**Goal**
Starting with the line that contains "did [1509, 483]" and going on through the line that contains "immediate [1065, 236]", set out those lines as a JSON list of strings, one string per line, with blank lines left out.

**Data for the task**
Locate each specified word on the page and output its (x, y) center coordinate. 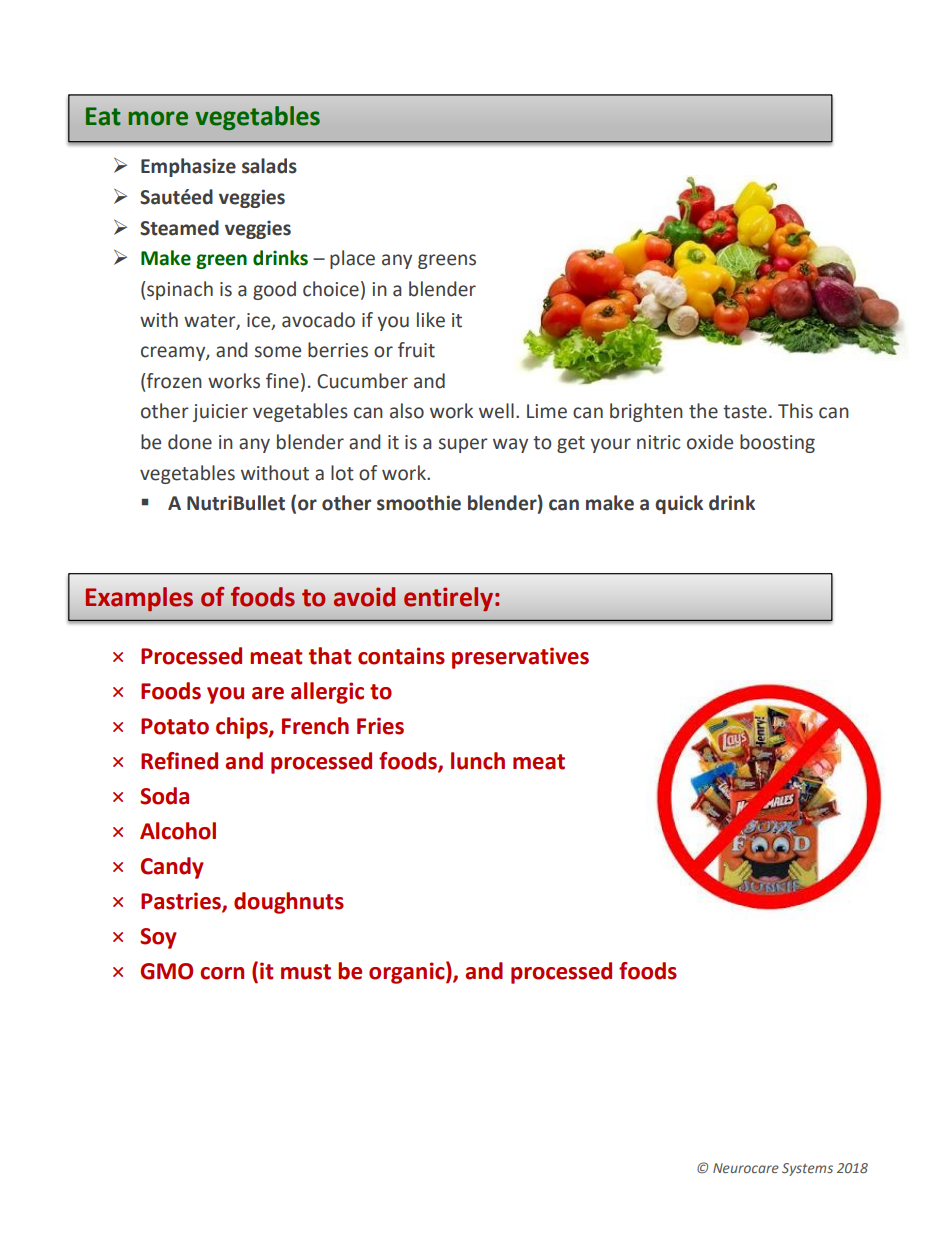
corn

--

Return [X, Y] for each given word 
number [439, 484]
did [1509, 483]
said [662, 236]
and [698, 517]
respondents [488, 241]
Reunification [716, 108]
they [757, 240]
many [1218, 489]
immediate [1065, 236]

==

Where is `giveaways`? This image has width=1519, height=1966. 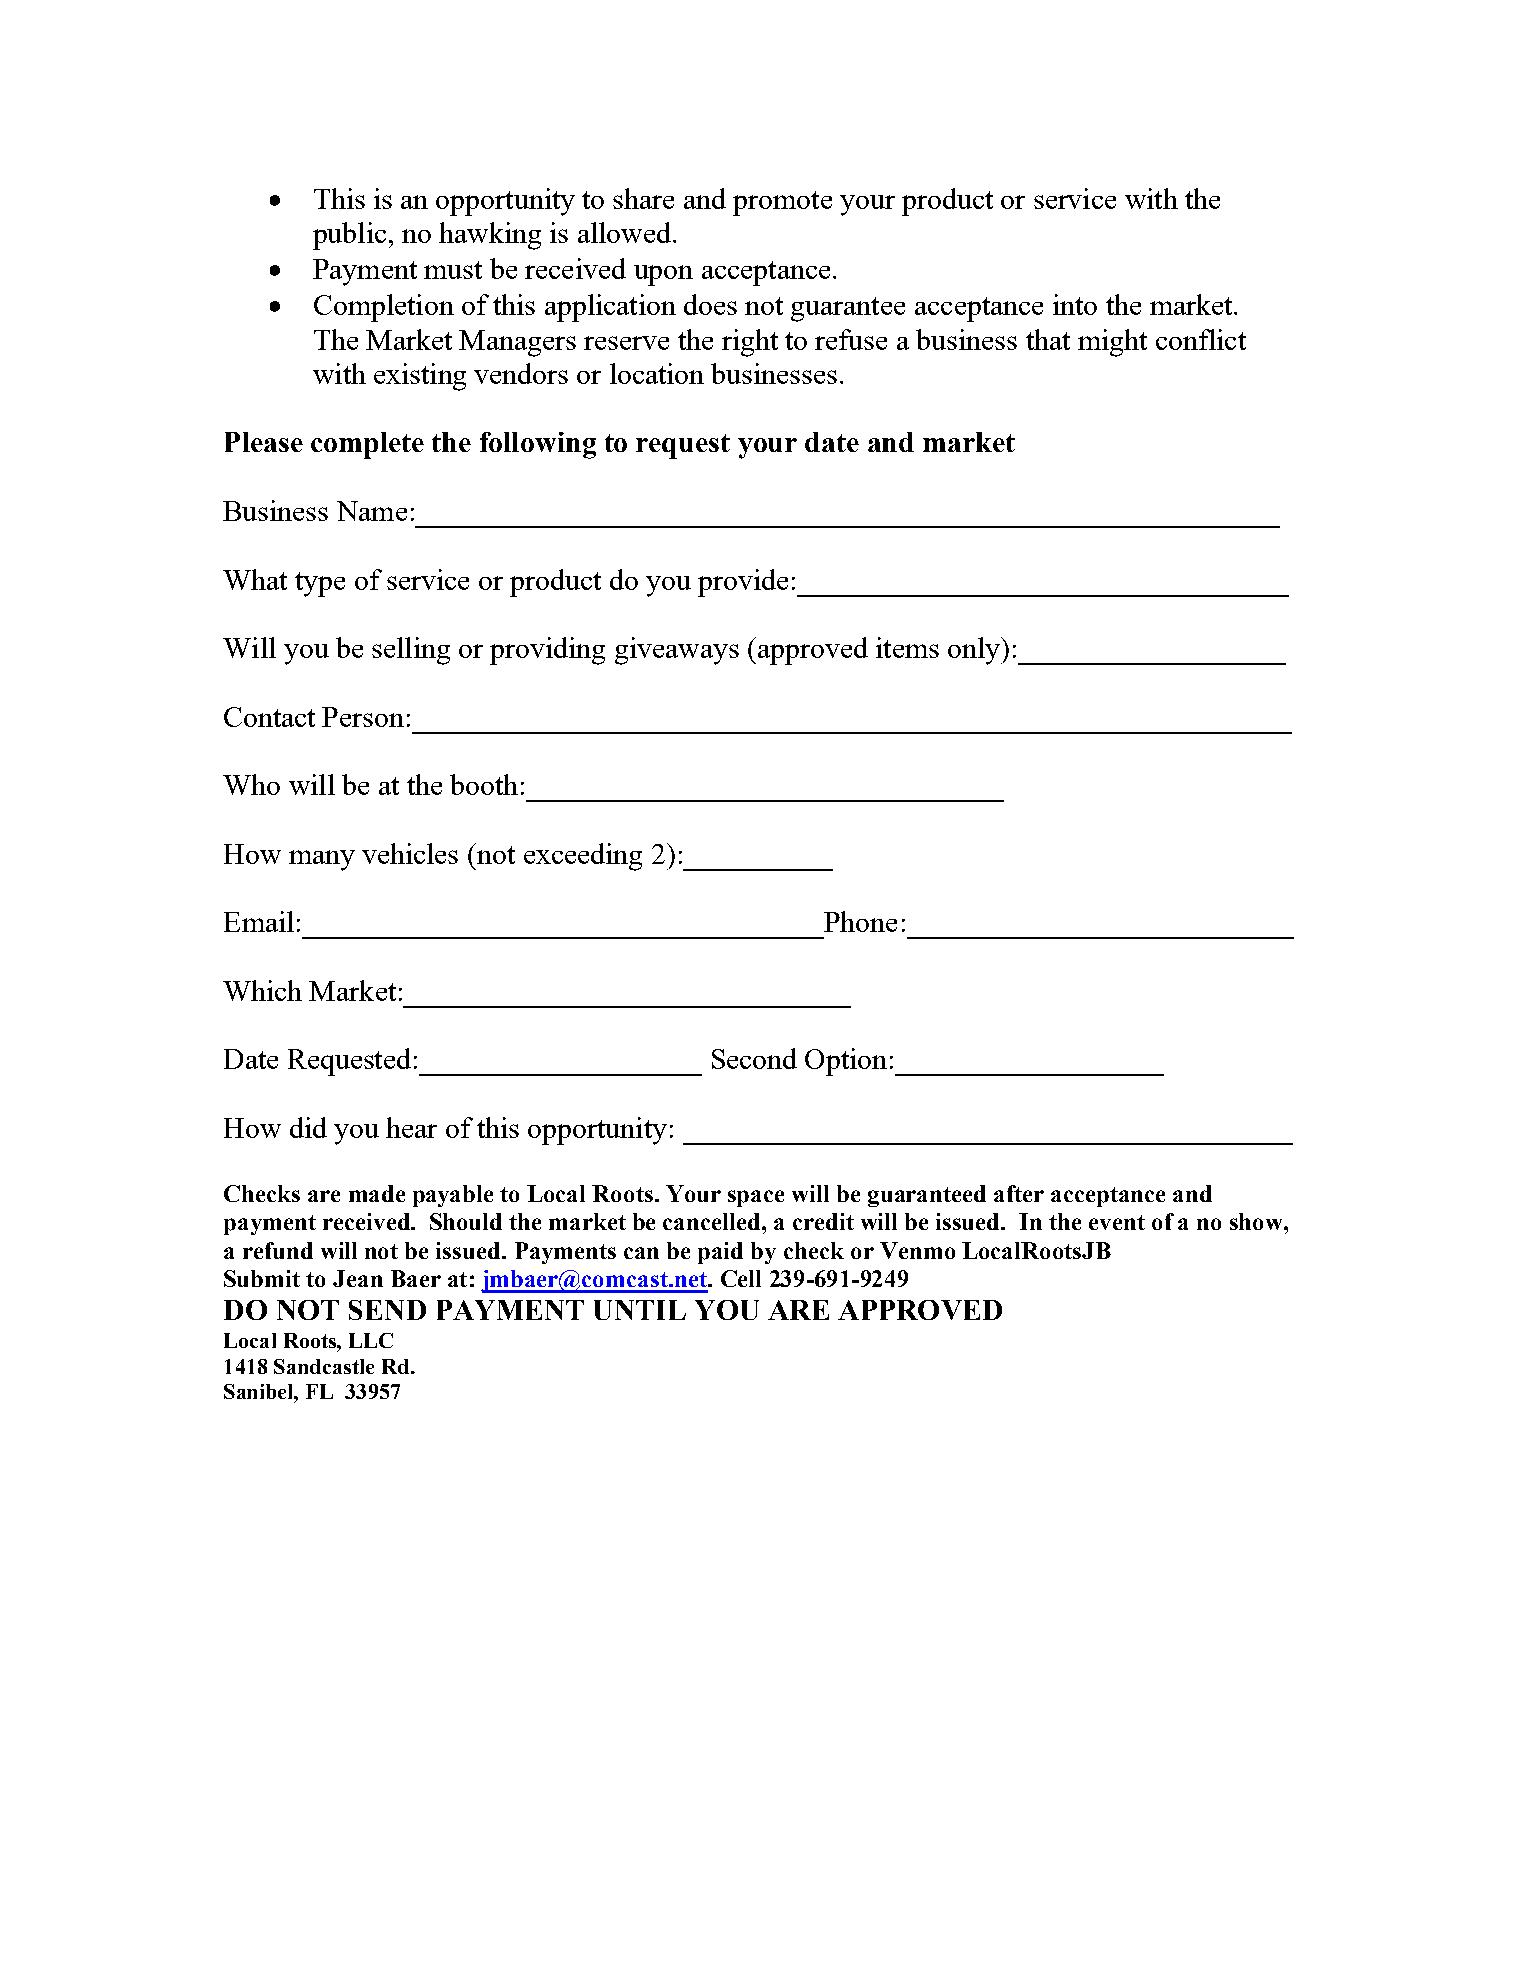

**Worked answer**
[
  "did [1509, 483]",
  "said [662, 236]",
  "and [698, 517]",
  "respondents [488, 241]",
  "Reunification [716, 108]",
  "they [757, 240]",
  "many [1218, 489]",
  "immediate [1065, 236]"
]